I don’t have a coffee machine at home. There’s nothing stopping me – I could if I wanted to, and I don’t particularly object to them. It’s just never worked for me. If we’re going to imbibe, we visit the café.
Recently, while away from home, I went to my preferred holiday outlet. The staff had changed (post-Covid, of course). While perfectly functional, they were not into that apparently elusive menu item called hospitality. While the coffee was still excellent, there was something missing.
It made me wonder why I have coffee at all. Perhaps I carry a caffeine addiction – that is not uncommon – but I suspect there’s more to it than that. Why do I always go to the same place where they know my name, my order and, often, where I tend to sit? Why do I feel so chuffed at getting a hug from one of the baristas after being away for a month? Why, while keeping out of their way while the staff are trying to work, do I love a quick chat if the opportunity arises? Why did one staff member, much to my delighted surprise, go to an exhibition of mine?

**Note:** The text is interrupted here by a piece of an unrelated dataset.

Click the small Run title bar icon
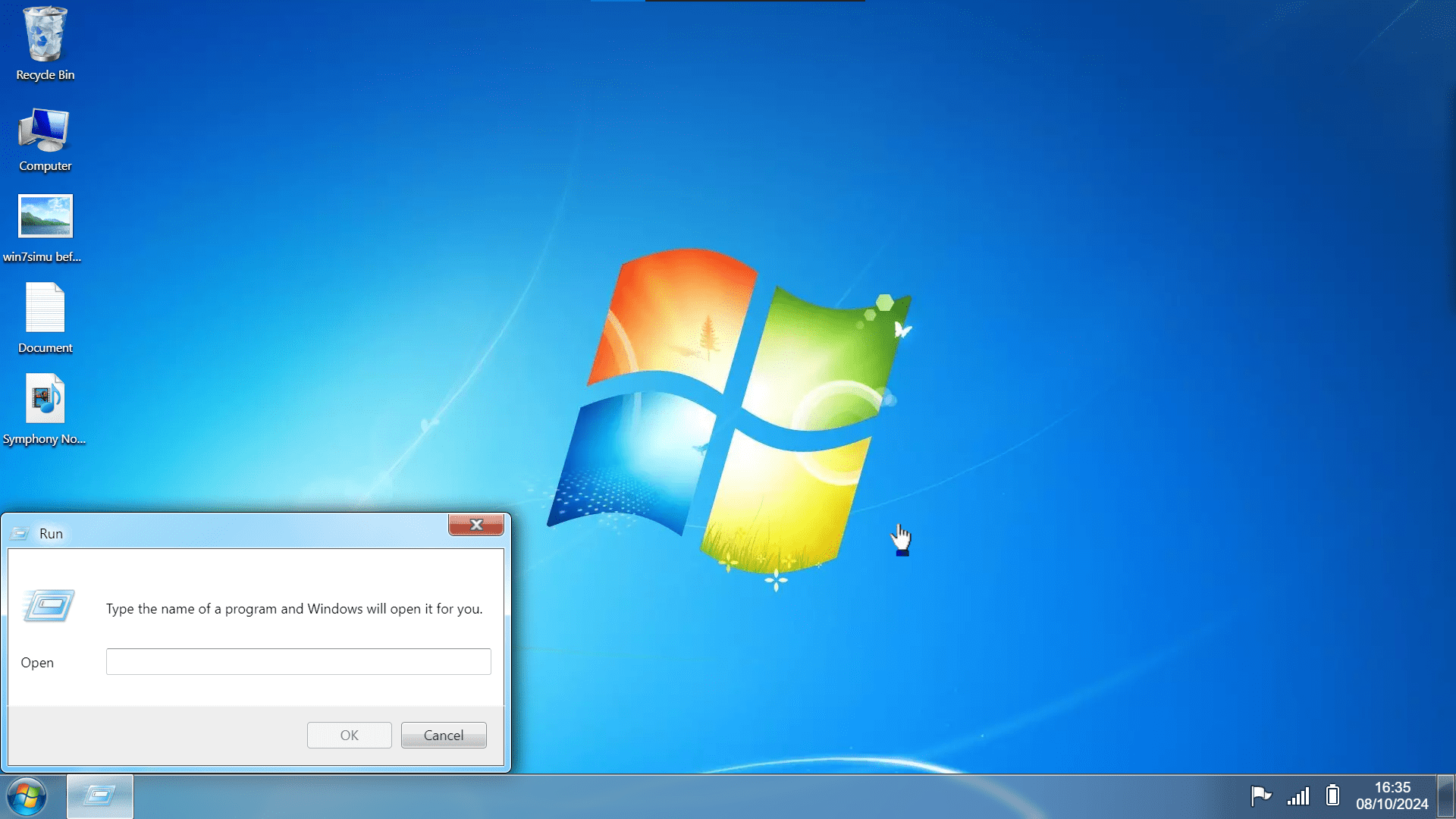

It has never occurred to me before (quite possibly I’m years behind) but the word hospitality is built on the word hospital. In its best sense, a hospital is a place that cares for people, makes them well. Hospitality does the same thing. It nurtures; gives security; begins, middles or ends the day with warmth. You don’t have to know the staff for hospitality to be given. For some workers, it’s a gift they share with all customers. That’s why I buy.
I think the coffee is immaterial. It’s merely an excuse. I might, in fact, order a second just so I can hang around.